En 2016, le Tribunal canadien des droits de la personne a jugé qu’Ottawa avait fait preuve de discrimination raciste envers les enfants des Premières Nations vivant sur des réserves ou au Yukon en sous-finançant délibérément le système de soins et protection de la jeunesse. En 2019, le tribunal avait conclu que cette discrimination était délibérée et qu’elle constituait un cas catastrophe en matière de droit de la personne au niveau fédéral.

Des ententes historiques

Ghislain Picard, chef de l’Assemblée des Premières Nations Québec-Labrador, a affirmé lors d’une entrevue sur les ondes de Radio-Canada que l’accord est « historique […] parce qu’on vient de mettre terme à un processus au sein de nos communautés qui s’étend depuis trois décennies ».

Le montant total du règlement est évalué à 40 milliards de dollars. La moitié sera utilisée afin de compenser les enfants et familles des Premières Nations touchés par le programme discriminatoire des SEFPN. 20 milliards de dollars seront également alloués dans le but de réformer et de mettre fin à la discrimination dans le cadre des SEFPN. Les partis devront continuer à négocier les détails de règlement définitif pour que les indemnités soient versées d’ici la fin de 2022 ou au début de 2023, comme l’exige l’APN. Le gouvernement fédéral vise à indemniser individuellement les enfants retirés de leurs foyers entre le 1er avril 1991 et le 31 mars 2022 ainsi que leurs familles. De plus, cette indemnisation concerne aussi les enfants des Premières Nations ayant été victimes de la définition étroite du principe de Jordan (accès limité aux services ou produits publics essentiels) entre le 1er avril 1991 et le 11 décembre 2007.

« L’accord prévoit de réformer en profondeur le système de service à l’enfance et à la famille des Premières Nations »

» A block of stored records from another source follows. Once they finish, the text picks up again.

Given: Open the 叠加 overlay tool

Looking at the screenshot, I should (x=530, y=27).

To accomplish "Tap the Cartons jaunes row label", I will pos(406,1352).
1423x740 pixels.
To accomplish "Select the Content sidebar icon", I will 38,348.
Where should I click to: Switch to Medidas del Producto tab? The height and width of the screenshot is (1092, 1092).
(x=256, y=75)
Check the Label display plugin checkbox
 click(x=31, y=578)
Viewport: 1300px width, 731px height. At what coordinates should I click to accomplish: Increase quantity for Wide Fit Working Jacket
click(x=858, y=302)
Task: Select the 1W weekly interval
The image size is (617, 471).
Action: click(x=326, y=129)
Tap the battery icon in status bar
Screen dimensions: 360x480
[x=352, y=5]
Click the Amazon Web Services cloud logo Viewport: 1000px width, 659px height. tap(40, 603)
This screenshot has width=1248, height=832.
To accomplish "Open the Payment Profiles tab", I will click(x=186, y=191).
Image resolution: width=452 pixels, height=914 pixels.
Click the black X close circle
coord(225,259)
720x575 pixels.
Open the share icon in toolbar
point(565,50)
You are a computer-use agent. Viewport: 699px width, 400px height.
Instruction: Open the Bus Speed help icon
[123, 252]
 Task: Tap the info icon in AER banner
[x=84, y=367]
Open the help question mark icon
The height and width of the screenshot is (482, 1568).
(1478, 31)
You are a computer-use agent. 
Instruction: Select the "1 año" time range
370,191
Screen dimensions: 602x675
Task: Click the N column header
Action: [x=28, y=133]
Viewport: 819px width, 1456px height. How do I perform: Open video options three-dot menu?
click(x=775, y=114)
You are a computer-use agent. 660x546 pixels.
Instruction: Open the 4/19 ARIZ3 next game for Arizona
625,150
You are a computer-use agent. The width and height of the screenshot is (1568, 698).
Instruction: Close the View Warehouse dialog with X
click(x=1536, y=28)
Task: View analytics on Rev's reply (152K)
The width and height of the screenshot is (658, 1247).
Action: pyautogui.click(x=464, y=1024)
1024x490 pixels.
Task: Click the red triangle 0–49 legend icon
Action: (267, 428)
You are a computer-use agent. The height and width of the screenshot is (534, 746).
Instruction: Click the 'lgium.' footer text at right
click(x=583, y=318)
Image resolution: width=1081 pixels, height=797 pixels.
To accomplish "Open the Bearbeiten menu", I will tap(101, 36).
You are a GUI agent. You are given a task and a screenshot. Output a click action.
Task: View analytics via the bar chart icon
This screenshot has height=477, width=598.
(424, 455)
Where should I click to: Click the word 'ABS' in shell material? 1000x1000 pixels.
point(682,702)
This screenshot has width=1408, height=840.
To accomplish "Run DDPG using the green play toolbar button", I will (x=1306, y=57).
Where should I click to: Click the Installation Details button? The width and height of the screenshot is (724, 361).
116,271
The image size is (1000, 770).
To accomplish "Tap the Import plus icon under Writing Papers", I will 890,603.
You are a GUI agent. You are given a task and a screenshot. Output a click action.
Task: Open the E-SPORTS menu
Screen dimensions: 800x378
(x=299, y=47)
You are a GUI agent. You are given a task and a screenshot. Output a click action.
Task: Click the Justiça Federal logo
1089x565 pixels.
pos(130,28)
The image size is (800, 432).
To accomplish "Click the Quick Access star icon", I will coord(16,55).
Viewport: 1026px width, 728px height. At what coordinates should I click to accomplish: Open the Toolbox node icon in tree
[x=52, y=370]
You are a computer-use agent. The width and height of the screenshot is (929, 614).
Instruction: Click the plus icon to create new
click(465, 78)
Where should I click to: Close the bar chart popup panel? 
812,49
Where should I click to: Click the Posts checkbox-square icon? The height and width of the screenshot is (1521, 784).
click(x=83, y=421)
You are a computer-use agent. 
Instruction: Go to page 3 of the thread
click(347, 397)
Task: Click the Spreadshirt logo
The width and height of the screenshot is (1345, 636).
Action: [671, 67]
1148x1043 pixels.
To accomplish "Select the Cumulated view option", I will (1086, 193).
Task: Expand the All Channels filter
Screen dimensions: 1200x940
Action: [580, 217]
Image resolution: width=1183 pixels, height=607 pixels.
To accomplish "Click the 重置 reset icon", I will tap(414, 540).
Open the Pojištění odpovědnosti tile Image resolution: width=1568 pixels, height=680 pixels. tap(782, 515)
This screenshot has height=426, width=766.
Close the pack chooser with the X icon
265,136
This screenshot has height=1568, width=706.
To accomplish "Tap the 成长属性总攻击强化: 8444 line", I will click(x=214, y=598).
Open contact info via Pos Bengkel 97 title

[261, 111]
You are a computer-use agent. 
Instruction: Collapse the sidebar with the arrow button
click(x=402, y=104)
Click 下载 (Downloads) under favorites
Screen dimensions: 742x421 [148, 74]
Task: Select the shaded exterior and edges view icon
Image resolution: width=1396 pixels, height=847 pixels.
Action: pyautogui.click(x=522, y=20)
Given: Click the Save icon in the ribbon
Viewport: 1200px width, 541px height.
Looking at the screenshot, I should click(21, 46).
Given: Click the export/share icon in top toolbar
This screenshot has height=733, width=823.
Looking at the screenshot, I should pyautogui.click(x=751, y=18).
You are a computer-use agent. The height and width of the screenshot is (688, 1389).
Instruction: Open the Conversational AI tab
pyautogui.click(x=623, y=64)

Selon le ministre Marc Miller, il s’agit du « plus important accord d’indemnisation dans l’histoire du Canada ».  L’accord prévoit de réformer en profondeur le système de service à l’enfance et à la famille des Premières Nations. Entre l’ouverture des pensionnats à la fin du 19e siècle et la fermeture du dernier d’entre eux en 1996, ce sont 150 000 enfants arrachés à leur familles et communautés qui y ont été placés de force. Depuis mai 2021, environ 1 000 nouvelles tombes non-identifiées ont été découvertes, témoignant de l’abus et de la négligence délibérée dont ils ont été victimes dans ces 139 pensionnats.